## TASK STATEMENT
Print exactly the line that contains "Select the Supplier Temperature Grade label", then every following line through the end of the material; include nothing else and no pictures.

##############################

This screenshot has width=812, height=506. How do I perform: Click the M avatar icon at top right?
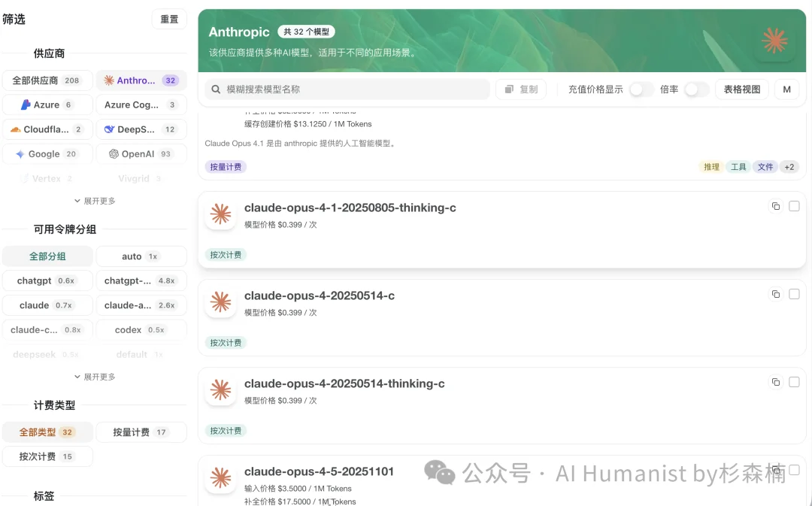[x=786, y=89]
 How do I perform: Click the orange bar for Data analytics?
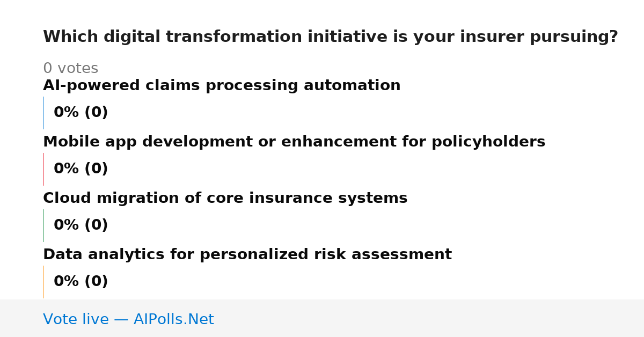pos(43,282)
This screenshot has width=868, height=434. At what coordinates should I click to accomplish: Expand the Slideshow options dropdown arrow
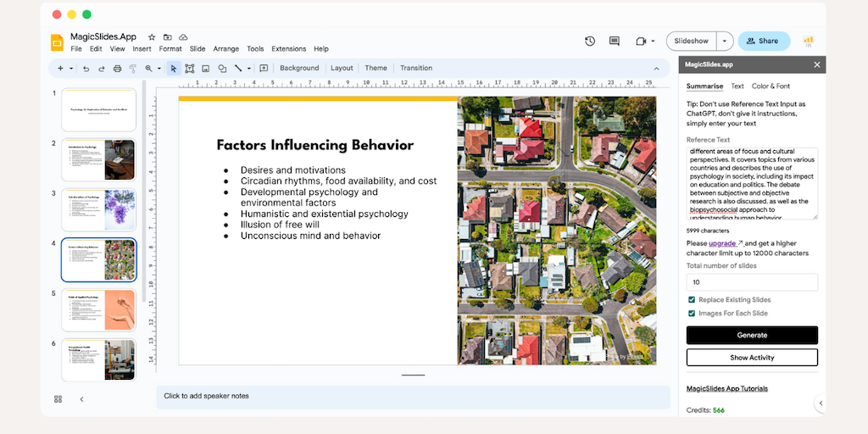point(725,41)
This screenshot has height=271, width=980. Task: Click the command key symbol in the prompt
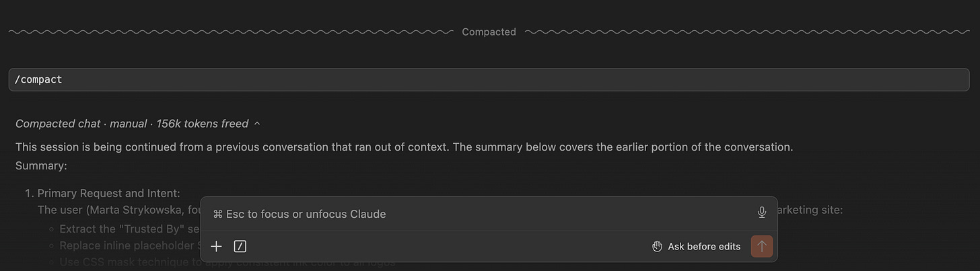click(217, 214)
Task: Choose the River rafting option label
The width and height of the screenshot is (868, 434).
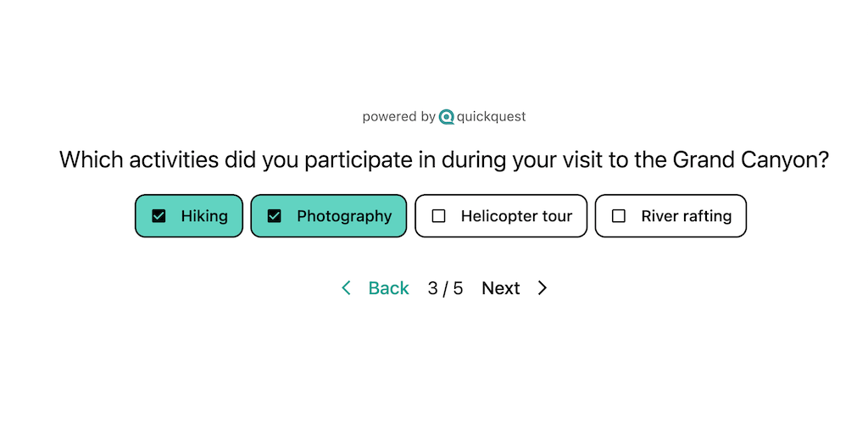Action: 686,216
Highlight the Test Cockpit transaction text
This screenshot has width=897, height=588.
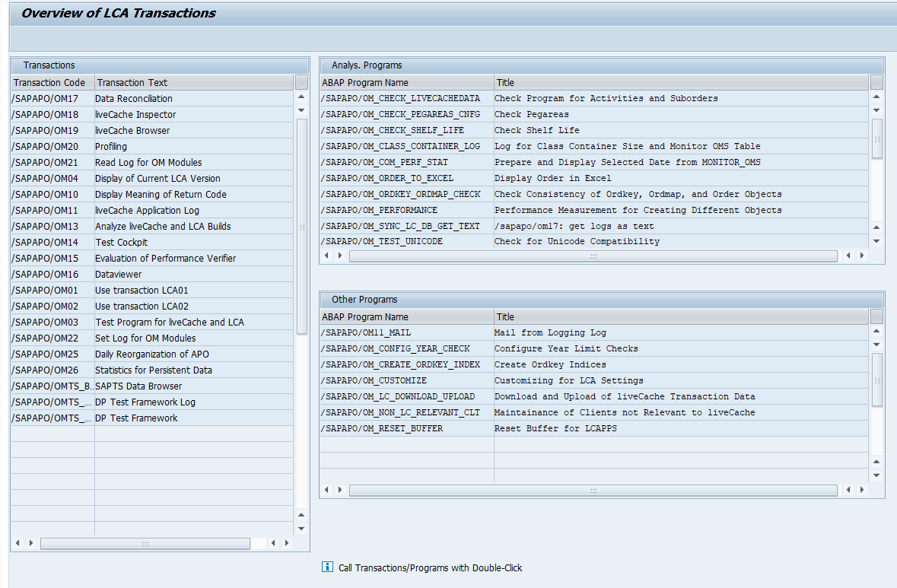[121, 242]
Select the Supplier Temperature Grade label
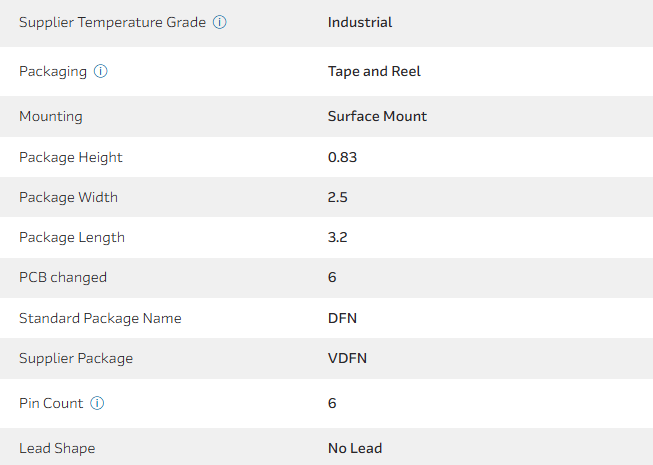The height and width of the screenshot is (465, 653). pos(112,22)
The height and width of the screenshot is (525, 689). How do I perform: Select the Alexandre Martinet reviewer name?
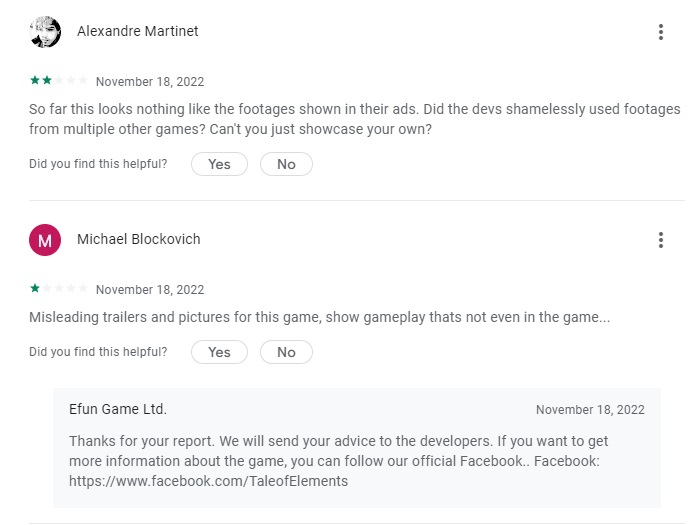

##############################

## TASK RESULT
Select the Supplier Temperature Grade label
The height and width of the screenshot is (465, 653). pos(112,22)
The height and width of the screenshot is (525, 689). How do I perform: Select the Alexandre Martinet reviewer name?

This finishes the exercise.